2. Annual sums which the children would have contributed at their future ages.

It is conceivable that this item could include the value of loss of services which would have been contributed by the children until they reached their majority, less the cost the beneficiaries would have spent on the maintenance (feeding, clothing, education, cost, etc.) of the children during this minority period. The record shows that these girls lent valuable assistance to their parents and reduced the expenses incurred by their parents in raising them in several ways. Both girls helped with the housework and made some of their own clothes. Kathryn Dugas cared and cooked for her four younger brothers and sisters while her parents were away from the home. She frequently babysat outside her own home and spent some of the 50¢ an hour that she earned buying materials to make her clothes. Christina Hart also made money babysitting, and sometimes she worked in her father's clothing store for $5.00 per day. A major expense in the upbringing of children that will have to be considered in determining the cost of maintenance is the cost of a college education. However, in the case of these two girls, this expense might not be unduly burdensome. Kathryn Dugas intended to matriculate at Georgia Southern, where the cost of room, board and tuition was $873 a year. As for Christina Hart, her mother stated that "Ted [Hart] and I had discussed it [college expenses], and we were hoping that she would get a scholarship — pretty sure that she would — but he said if she didn't, he would see that she went to a good school."
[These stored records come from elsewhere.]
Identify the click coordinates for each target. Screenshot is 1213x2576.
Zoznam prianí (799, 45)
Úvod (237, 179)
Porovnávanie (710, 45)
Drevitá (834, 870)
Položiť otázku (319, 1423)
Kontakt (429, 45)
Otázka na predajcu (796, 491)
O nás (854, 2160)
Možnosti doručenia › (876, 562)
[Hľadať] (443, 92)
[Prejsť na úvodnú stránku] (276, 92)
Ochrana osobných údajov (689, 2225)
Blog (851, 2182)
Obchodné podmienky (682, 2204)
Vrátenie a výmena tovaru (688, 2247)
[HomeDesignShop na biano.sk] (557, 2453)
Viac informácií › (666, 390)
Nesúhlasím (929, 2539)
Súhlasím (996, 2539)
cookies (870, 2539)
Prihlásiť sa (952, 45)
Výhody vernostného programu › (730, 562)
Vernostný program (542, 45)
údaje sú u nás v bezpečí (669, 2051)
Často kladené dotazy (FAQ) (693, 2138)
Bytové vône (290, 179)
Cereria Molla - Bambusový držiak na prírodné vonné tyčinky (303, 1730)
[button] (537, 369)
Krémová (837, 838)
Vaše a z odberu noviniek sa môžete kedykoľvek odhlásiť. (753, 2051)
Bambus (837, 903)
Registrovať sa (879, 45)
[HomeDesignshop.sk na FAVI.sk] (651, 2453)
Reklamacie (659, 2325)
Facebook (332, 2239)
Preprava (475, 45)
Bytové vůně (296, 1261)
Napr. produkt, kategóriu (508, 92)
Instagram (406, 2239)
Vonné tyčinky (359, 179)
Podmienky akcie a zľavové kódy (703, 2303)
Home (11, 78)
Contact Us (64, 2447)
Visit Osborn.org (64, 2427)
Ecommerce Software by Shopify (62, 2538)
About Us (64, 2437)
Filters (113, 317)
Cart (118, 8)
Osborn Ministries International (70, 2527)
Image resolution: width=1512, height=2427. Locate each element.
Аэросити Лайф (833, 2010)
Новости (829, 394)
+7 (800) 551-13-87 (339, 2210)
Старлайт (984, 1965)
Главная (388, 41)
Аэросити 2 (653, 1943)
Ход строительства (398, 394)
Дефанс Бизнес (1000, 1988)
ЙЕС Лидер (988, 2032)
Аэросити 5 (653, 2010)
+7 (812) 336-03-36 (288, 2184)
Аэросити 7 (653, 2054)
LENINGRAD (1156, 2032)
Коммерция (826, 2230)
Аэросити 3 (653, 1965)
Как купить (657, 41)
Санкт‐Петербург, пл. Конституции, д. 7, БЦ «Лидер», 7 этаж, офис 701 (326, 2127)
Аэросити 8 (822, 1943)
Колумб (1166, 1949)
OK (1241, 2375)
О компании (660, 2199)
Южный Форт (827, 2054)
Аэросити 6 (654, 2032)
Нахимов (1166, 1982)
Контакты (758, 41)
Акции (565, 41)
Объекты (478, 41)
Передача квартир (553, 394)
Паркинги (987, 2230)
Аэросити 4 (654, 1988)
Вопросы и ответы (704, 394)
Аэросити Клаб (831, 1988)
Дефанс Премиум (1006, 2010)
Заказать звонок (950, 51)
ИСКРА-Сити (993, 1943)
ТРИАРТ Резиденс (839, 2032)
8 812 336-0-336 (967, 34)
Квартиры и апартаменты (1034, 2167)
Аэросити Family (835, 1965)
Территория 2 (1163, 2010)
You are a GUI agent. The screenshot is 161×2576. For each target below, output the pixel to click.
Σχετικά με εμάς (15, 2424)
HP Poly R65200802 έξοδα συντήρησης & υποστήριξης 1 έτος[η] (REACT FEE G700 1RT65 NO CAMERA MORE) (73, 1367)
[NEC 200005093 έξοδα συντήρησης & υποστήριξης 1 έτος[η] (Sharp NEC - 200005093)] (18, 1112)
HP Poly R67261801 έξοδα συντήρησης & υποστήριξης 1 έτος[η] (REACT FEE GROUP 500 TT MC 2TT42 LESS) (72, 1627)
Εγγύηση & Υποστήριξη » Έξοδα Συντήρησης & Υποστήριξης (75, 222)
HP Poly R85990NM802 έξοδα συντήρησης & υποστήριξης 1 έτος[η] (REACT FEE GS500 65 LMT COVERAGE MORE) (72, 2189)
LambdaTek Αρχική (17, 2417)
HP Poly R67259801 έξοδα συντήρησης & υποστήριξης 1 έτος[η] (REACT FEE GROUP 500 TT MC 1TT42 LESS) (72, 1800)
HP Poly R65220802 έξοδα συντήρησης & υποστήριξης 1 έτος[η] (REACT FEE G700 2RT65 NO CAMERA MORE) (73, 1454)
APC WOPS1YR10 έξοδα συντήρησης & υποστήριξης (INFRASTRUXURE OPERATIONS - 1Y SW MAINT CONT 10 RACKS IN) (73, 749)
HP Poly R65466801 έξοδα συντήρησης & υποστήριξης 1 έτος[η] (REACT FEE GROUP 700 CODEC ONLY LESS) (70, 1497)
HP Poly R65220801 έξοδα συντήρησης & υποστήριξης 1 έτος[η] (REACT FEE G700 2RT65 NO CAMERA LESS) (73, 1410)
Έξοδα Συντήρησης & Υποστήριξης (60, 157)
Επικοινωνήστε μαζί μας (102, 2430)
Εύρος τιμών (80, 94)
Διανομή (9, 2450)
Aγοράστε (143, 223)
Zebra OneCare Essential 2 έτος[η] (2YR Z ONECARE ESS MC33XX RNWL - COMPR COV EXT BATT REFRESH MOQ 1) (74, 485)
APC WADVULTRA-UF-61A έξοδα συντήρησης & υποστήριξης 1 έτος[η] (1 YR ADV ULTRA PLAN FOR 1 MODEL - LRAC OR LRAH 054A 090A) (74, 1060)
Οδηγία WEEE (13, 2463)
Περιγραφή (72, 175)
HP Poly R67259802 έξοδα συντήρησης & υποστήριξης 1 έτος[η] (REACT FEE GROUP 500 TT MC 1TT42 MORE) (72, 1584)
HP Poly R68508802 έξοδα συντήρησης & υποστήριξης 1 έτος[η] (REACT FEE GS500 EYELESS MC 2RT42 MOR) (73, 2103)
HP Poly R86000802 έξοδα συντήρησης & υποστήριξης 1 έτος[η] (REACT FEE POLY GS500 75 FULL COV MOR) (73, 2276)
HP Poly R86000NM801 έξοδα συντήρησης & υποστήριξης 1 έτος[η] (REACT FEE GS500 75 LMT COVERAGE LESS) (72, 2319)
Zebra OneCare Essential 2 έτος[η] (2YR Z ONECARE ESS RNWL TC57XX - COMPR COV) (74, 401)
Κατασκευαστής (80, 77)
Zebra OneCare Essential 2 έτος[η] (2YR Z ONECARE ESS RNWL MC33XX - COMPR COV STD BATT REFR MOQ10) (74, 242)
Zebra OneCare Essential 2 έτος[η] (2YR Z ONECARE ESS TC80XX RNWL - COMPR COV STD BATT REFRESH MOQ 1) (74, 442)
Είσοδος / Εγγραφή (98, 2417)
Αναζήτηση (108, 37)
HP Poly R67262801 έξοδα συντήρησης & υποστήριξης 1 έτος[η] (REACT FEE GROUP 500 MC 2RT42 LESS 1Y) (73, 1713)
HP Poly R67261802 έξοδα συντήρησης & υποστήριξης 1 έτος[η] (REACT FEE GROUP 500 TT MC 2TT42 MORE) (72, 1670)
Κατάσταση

3. Other future obligations which the children could have been expected to have in addition to their desire to help possibly needy parents.

4. Method of reduction to present worth, including consideration of actuarial and present worth data.

5. Such other factors as the record, as supplemented, may make relevant.

Sections 1-a and 2-a of the February 24, 1970, judgment, being the awards under the DOHSA, will be vacated and the case remanded to the district court for further proceedings in accordance with part II of this opinion.